> _Aim of the exercise_
The entries below should be quoted exactly, with no pictures carried over.

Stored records
● ● ● ● ● ● ●

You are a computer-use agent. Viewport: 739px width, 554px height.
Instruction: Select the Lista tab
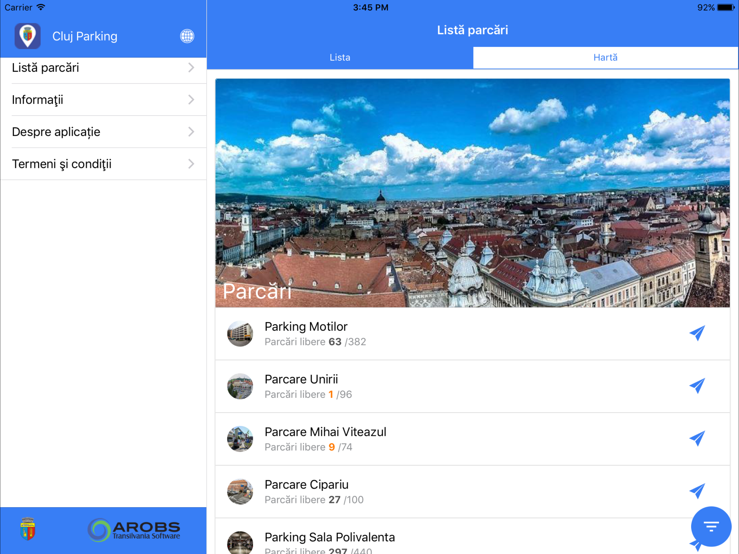pyautogui.click(x=340, y=57)
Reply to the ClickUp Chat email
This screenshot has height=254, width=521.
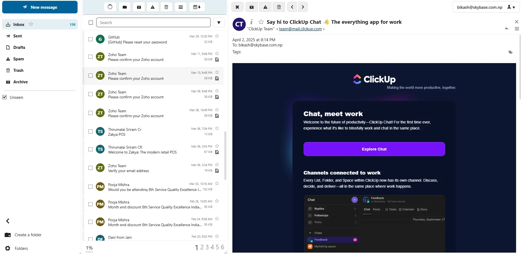pyautogui.click(x=507, y=28)
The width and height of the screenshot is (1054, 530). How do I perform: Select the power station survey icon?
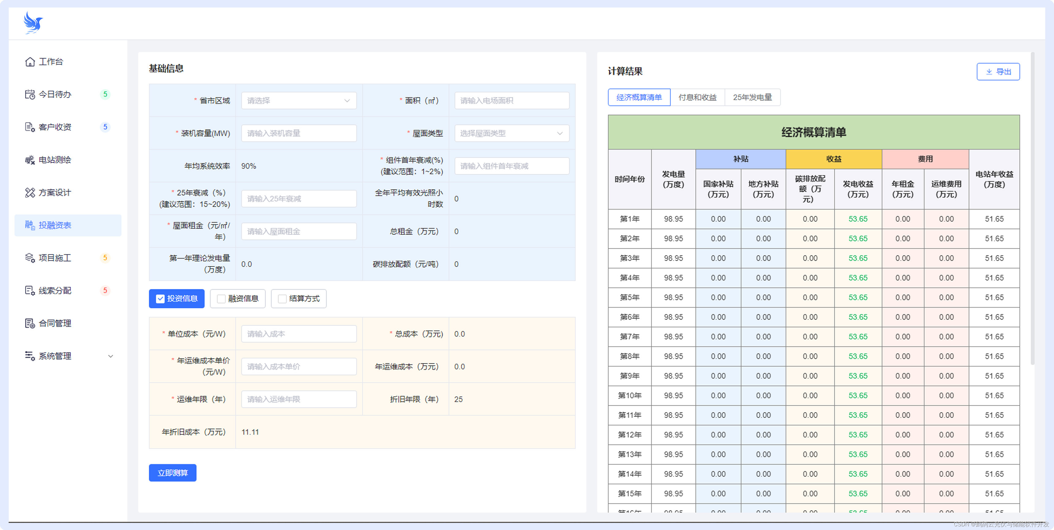(x=30, y=160)
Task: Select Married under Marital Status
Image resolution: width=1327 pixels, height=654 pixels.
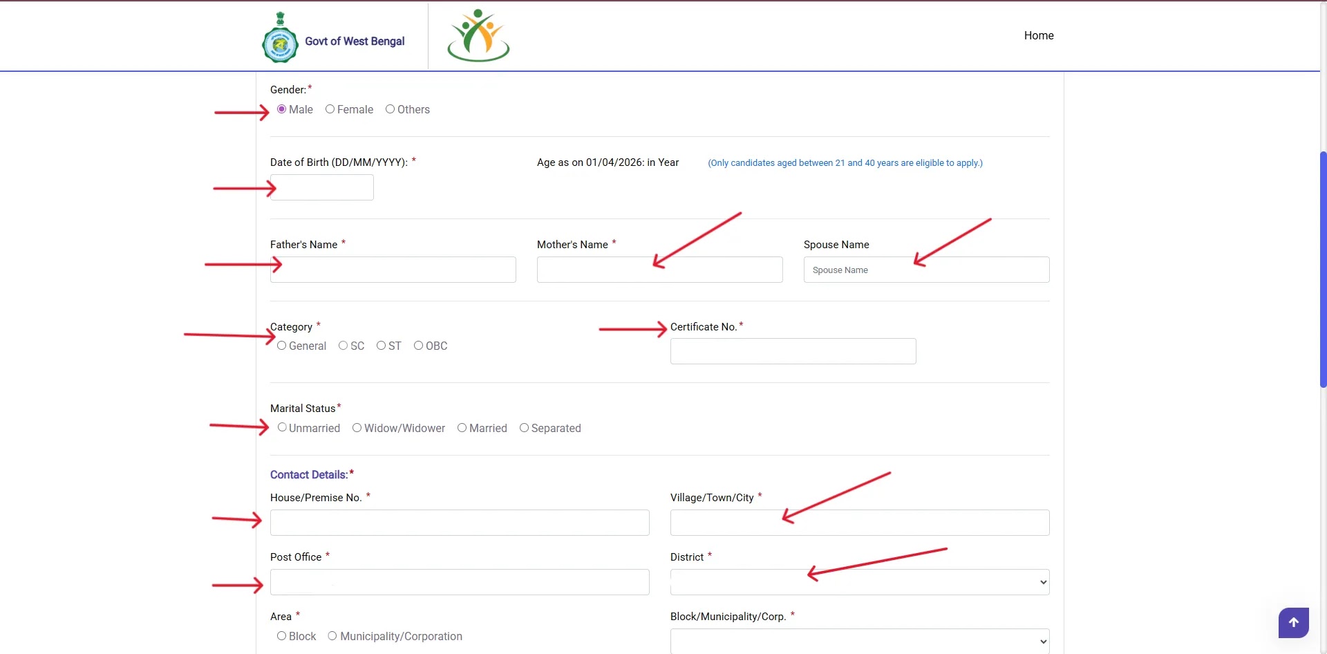Action: pyautogui.click(x=462, y=427)
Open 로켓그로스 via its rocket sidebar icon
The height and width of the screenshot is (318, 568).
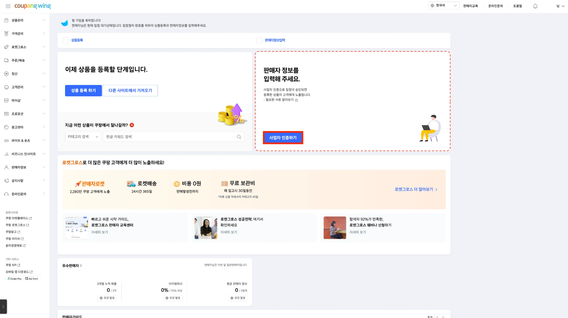coord(6,47)
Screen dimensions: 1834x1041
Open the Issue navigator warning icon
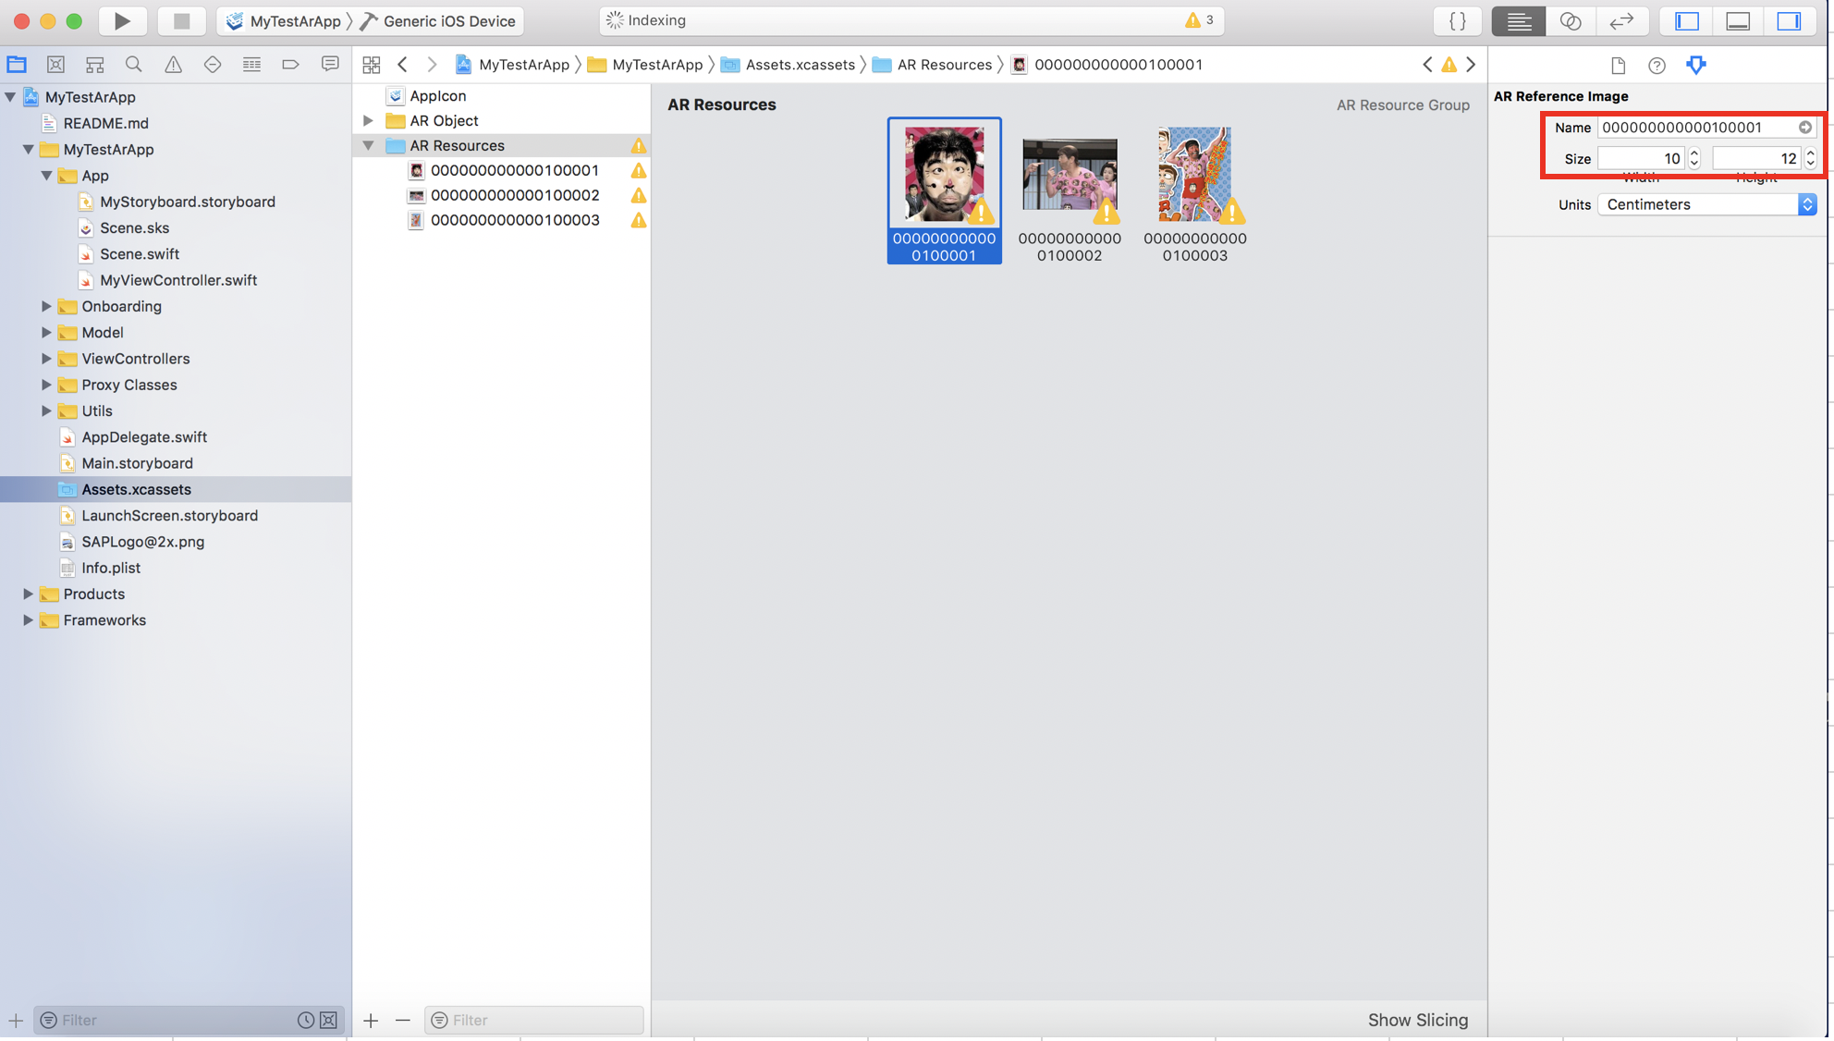tap(173, 65)
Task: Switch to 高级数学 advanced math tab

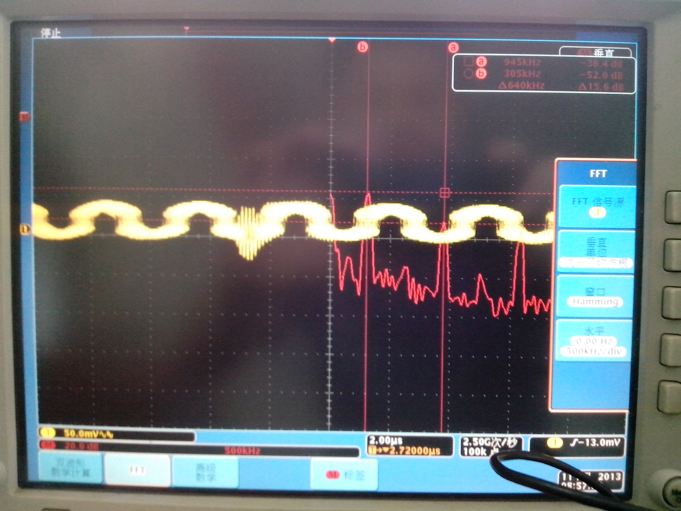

● ● ● ● ● ● ●

> _The completed task_
You are a computer-use agent. Viewport: 739px width, 554px height.
Instruction: Select the Lista tab
pyautogui.click(x=340, y=57)
Reply to the ClickUp Chat email
This screenshot has height=254, width=521.
pyautogui.click(x=507, y=28)
The width and height of the screenshot is (1054, 530). How do I perform: Select the power station survey icon?
(x=30, y=160)
Task: Select Married under Marital Status
Image resolution: width=1327 pixels, height=654 pixels.
Action: pyautogui.click(x=462, y=427)
Open 로켓그로스 via its rocket sidebar icon
The height and width of the screenshot is (318, 568).
coord(6,47)
Screen dimensions: 1834x1041
Open the Issue navigator warning icon
tap(173, 65)
Task: Switch to 高级数学 advanced math tab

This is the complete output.